:: WHAT IS BEING ASKED ::
Only an exact copy is wanted: the lines from the one holding "You are a computer-use agent. 800x630 pixels." through the last line below, minus the pictures.
==== RECORDS SHOWN
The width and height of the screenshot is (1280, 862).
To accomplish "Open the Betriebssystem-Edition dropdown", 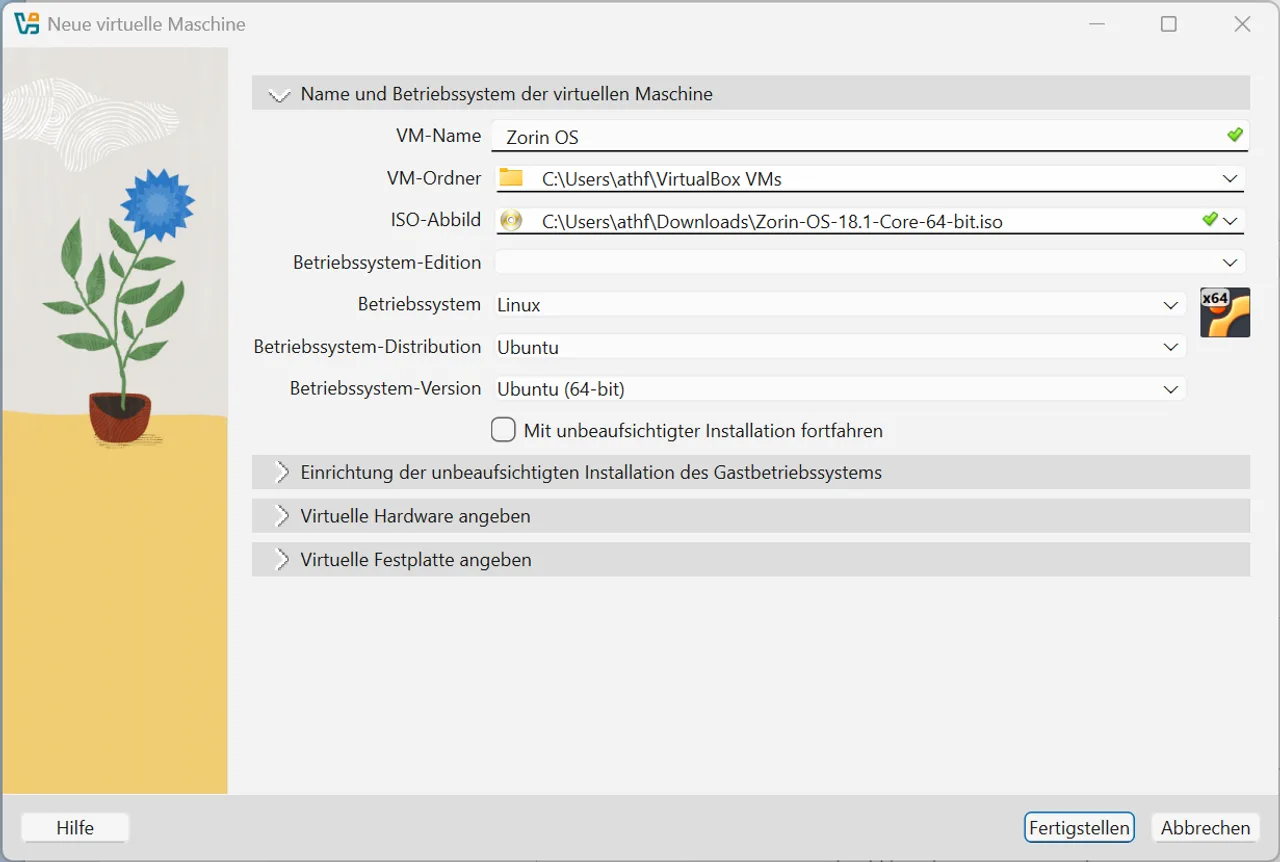I will point(870,262).
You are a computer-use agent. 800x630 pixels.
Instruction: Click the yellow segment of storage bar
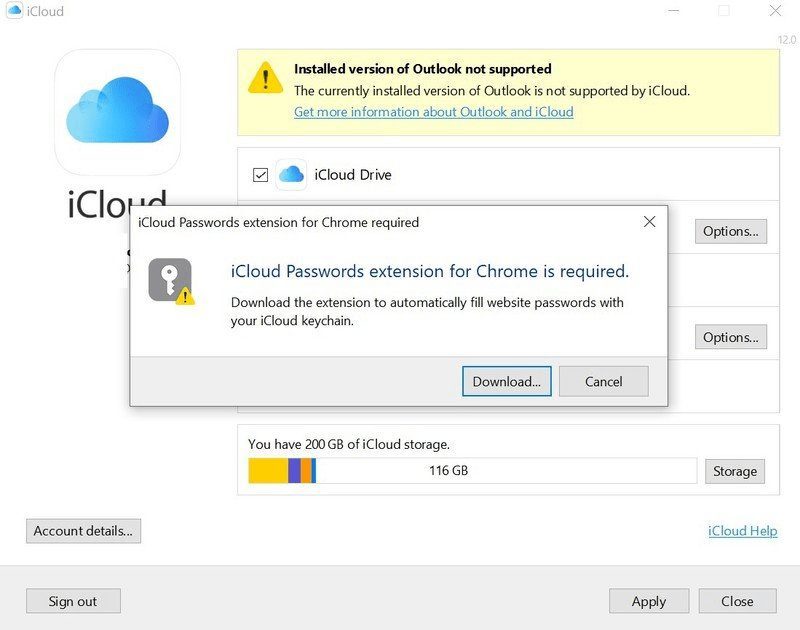pyautogui.click(x=268, y=470)
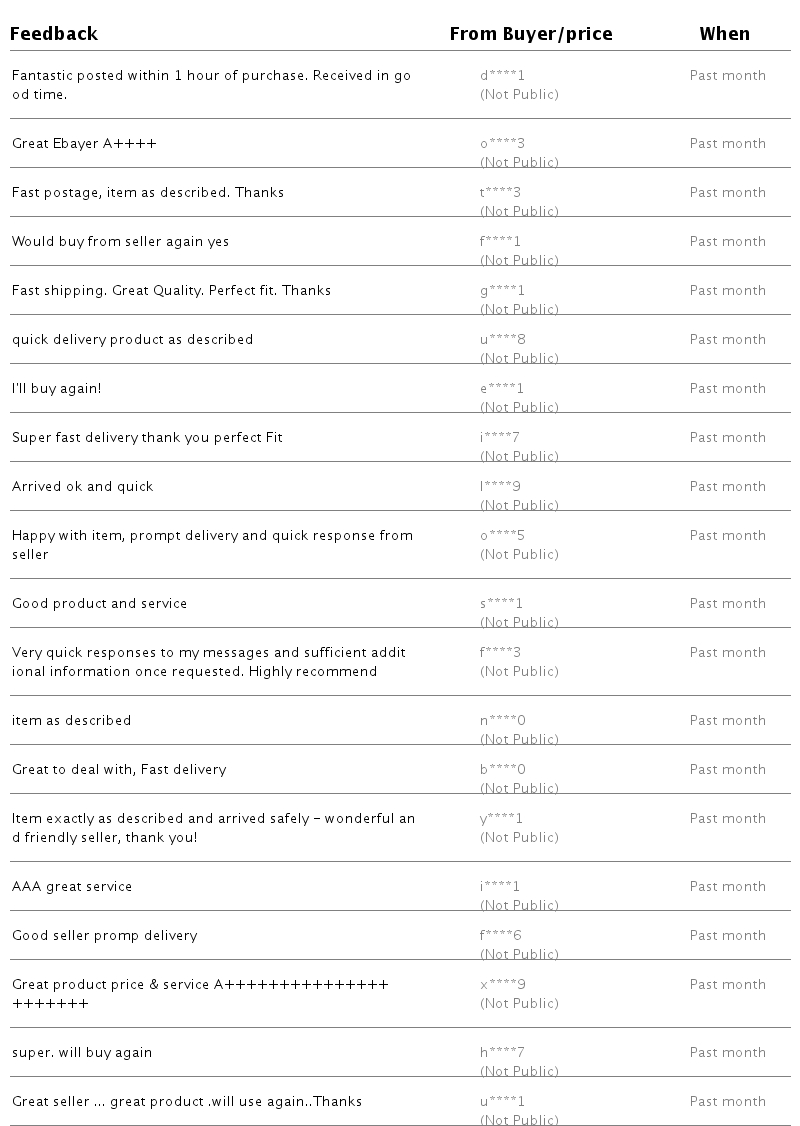Click buyer o****3 username
800x1126 pixels.
click(502, 143)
========
:: OUTPUT ::
You are a computer-use agent. 800x630 pixels.
Instruction: Click the yellow segment of storage bar
pyautogui.click(x=268, y=470)
Click buyer o****3 username
800x1126 pixels.
click(502, 143)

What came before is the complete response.